2. Data set sources and data analysis

In this paper, we choose an open source underwater marine life dataset, the dataset contains a total of five underwater marine life, namely penguins, puffins, seals, sea rays and sharks, we divide the dataset according to the ratio of 7:3, 70% of the images are classified as the training set, and the penguins, puffins, seals, sea rays and sharks have 334, 353, 286, 323 and 392 images respectively after divided into the training set, and there are 143, 155, 120, 129 and 166 images after divided into the test set. images and after division into test set penguins, puffins, seals, morays and sharks have 143, 155, 120, 129 and 166 images respectively. Example images of penguins, puffins, seals, sea rays and sharks are shown in Fig. 1.

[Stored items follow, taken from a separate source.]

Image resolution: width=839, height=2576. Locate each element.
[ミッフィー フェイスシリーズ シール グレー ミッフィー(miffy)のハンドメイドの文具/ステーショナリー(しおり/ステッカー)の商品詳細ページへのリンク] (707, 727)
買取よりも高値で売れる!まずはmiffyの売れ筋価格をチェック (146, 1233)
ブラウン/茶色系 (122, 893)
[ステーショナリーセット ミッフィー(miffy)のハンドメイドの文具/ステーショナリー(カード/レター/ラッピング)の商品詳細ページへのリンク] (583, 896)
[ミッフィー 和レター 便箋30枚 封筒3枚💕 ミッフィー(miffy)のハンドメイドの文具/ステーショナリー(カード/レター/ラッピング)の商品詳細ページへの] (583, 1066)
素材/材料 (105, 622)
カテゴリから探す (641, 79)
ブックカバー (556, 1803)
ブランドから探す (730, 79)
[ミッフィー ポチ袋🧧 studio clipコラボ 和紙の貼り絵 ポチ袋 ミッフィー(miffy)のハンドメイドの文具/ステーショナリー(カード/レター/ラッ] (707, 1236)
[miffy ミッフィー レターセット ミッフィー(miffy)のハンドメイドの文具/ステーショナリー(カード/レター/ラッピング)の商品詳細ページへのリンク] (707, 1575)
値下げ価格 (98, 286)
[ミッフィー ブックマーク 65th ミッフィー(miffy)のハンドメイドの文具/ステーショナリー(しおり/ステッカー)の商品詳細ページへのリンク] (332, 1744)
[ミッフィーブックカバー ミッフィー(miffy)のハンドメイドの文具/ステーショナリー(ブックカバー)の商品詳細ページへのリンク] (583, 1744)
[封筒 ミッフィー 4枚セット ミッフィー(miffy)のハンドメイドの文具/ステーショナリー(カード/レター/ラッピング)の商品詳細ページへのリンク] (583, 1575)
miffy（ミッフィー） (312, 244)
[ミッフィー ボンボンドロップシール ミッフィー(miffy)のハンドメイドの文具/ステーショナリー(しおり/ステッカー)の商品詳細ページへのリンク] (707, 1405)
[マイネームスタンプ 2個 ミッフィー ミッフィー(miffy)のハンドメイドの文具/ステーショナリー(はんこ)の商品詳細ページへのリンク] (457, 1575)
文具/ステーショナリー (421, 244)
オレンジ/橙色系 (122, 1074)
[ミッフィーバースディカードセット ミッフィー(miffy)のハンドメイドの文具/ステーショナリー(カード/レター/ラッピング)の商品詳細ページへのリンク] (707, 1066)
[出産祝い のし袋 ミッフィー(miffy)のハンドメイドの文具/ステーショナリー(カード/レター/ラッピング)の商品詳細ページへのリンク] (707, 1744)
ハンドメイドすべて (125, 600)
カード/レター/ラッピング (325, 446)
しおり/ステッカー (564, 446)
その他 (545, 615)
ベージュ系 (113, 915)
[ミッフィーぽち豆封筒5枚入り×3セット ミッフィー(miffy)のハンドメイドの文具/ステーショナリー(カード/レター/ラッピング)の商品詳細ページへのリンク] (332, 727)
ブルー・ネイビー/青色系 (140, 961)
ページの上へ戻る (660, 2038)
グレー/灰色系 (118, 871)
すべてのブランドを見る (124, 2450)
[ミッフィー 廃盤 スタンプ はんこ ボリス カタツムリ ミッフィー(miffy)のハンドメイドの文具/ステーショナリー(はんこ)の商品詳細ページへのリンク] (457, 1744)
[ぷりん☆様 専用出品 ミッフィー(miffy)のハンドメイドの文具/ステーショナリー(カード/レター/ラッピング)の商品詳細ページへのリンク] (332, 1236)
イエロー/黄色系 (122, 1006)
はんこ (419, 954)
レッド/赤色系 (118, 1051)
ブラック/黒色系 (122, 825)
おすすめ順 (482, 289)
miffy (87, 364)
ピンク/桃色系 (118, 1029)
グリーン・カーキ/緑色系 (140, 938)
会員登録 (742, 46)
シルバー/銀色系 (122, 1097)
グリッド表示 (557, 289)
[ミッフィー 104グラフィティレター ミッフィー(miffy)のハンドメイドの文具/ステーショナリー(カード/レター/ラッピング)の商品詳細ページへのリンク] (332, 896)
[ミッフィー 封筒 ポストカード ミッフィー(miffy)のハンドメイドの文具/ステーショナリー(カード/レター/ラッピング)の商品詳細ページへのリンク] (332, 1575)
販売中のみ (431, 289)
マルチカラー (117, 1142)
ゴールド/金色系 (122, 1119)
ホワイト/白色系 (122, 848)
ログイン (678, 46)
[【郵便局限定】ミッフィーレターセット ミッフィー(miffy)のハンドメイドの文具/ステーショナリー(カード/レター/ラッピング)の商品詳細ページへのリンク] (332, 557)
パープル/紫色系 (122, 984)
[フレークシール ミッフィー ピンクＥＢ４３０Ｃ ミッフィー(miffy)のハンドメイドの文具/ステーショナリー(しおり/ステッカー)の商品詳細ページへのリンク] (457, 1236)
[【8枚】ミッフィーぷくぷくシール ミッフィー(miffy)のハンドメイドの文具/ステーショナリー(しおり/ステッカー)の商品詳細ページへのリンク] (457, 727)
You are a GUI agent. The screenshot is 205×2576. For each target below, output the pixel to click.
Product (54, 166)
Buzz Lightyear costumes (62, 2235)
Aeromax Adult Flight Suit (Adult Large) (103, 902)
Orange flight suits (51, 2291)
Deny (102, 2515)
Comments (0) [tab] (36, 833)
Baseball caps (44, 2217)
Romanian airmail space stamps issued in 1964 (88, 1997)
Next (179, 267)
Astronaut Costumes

/word/media/image1.jpeg /word/media/image2.jpeg /word/media/image3.jpeg /word/media/image4.jpeg /word/media/image5.jpeg

Figure 1. Selected data sets.

(Photo credit : Original)

3. Method

3.1. Efficientnet B7

EfficientNet B7 is an efficient and powerful convolutional neural network model proposed by Google, and it is the largest and most powerful version of the EfficientNet family [7].The design philosophy of EfficientNet B7 is to improve the accuracy and generalisation of the model while maintaining its efficiency.EfficientNet B7 achieves excellent performance by combining three important components of the deep neural network domain: network depth, network width, and resolution, as well as using a composite scaling approach to balance these three aspects. The network structure of EfficientNet B7 is shown in Figure 2.

/word/media/image6.png

Figure 2. The network structure of EfficientNet B7.

(Photo credit : Original)

First, EfficientNet B7 improves the expressive power of the model by increasing the network depth. By increasing the depth of the layers, the model can learn more complex and abstract feature representations, which improves its ability to fit complex datasets. In EfficientNet B7, the authors used a method called Compound Scaling to simultaneously adjust network depth, width, and resolution to maintain the overall balance of the model [8]. This method can effectively improve the model performance without increasing the computational overhead.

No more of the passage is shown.